> _Information shown_:
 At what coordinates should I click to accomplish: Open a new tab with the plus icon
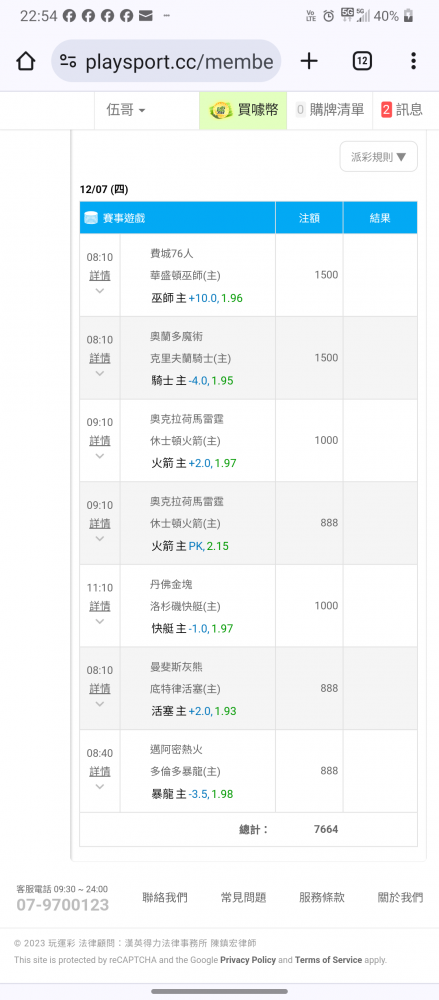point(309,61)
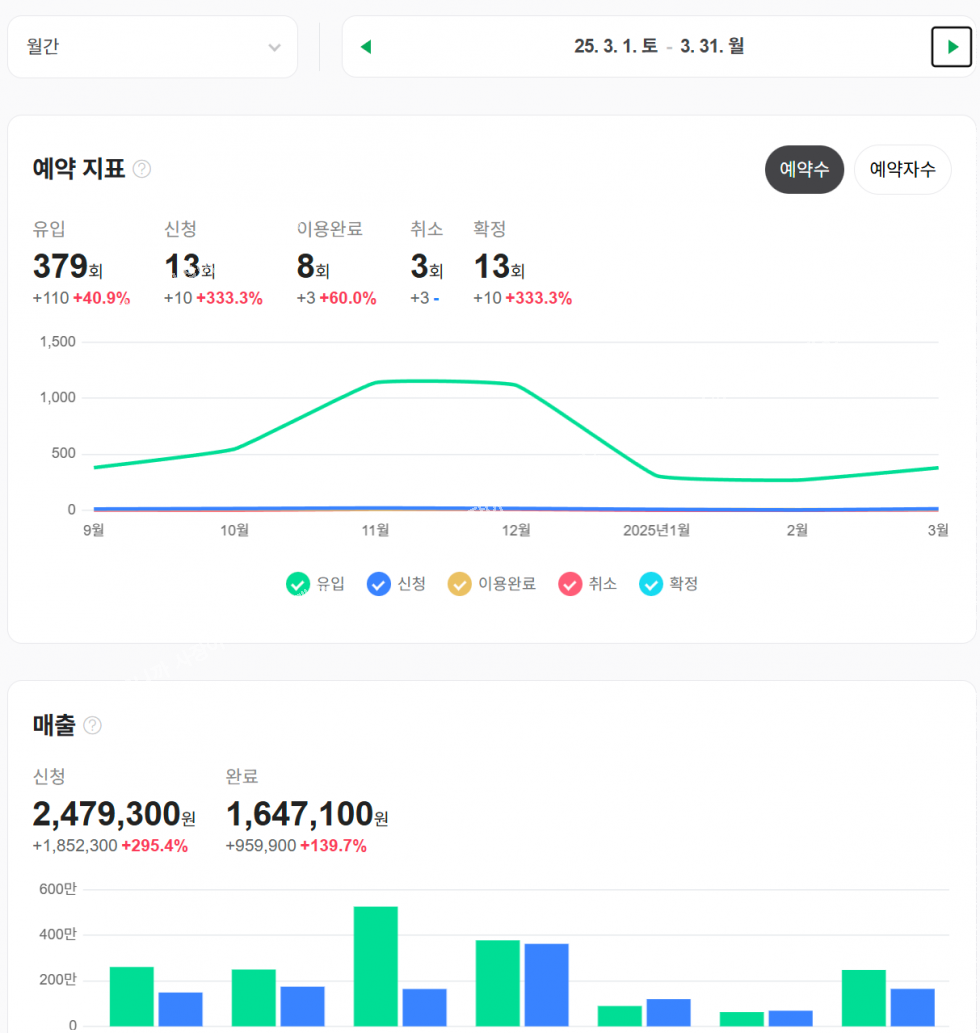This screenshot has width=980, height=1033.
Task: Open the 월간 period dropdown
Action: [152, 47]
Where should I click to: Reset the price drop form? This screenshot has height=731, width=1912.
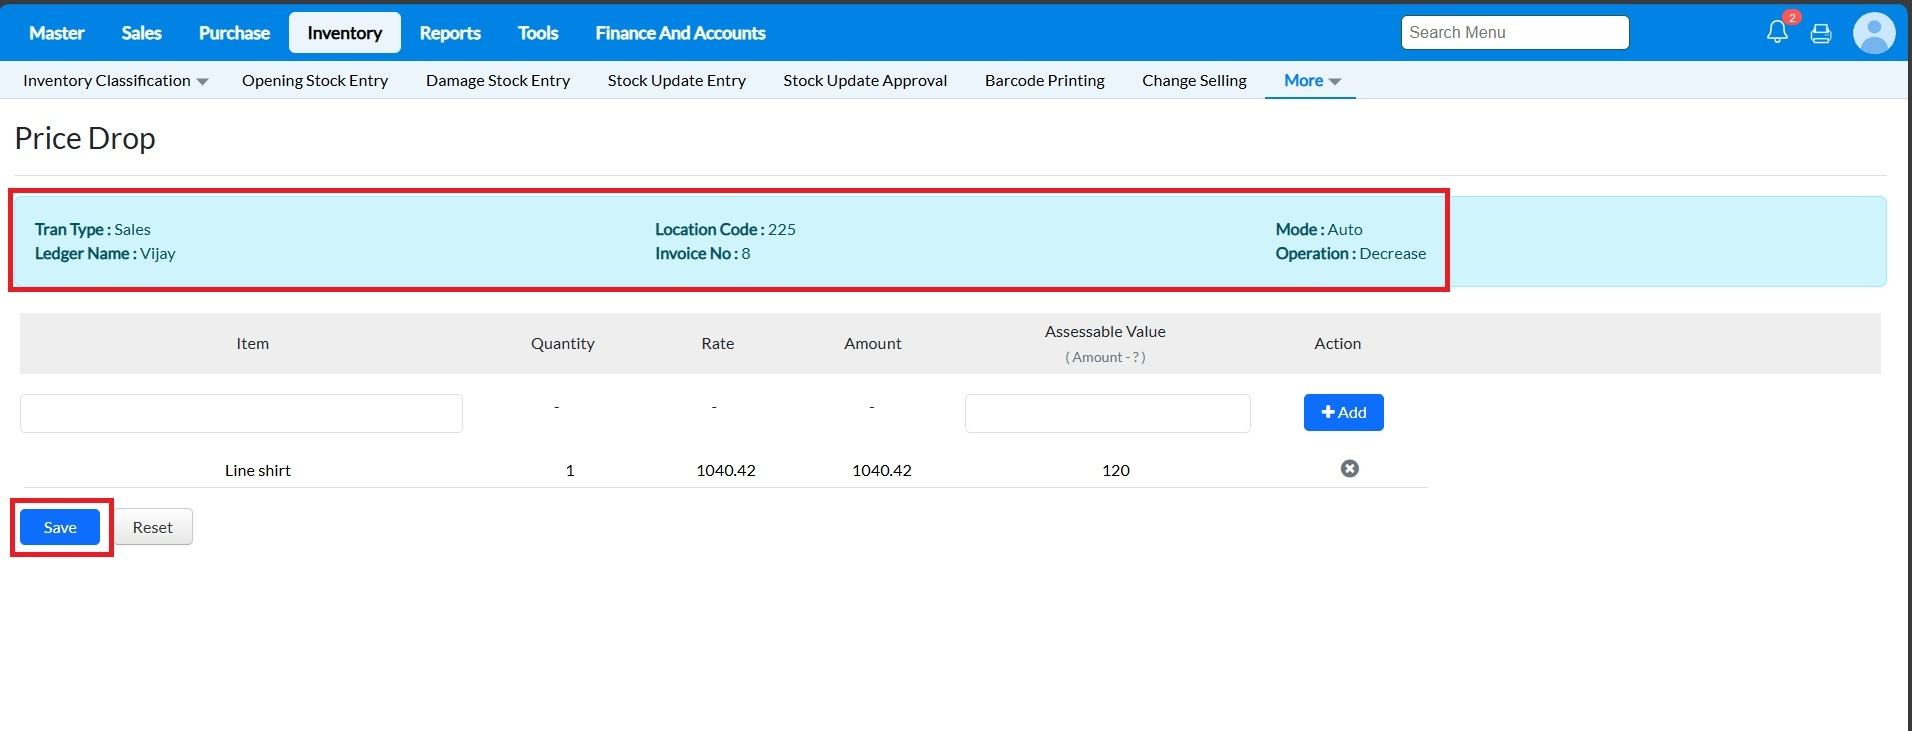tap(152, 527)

> _Short exercise_: Write out all the records above again, word for word, but leave out the pictures.

> _Exercise result_:
 At what coordinates should I click to accomplish: Open a new tab with the plus icon
point(309,61)
This screenshot has width=980, height=1033.
Task: Open the 월간 period dropdown
Action: [152, 47]
Where should I click to: Reset the price drop form? This screenshot has height=731, width=1912.
tap(152, 527)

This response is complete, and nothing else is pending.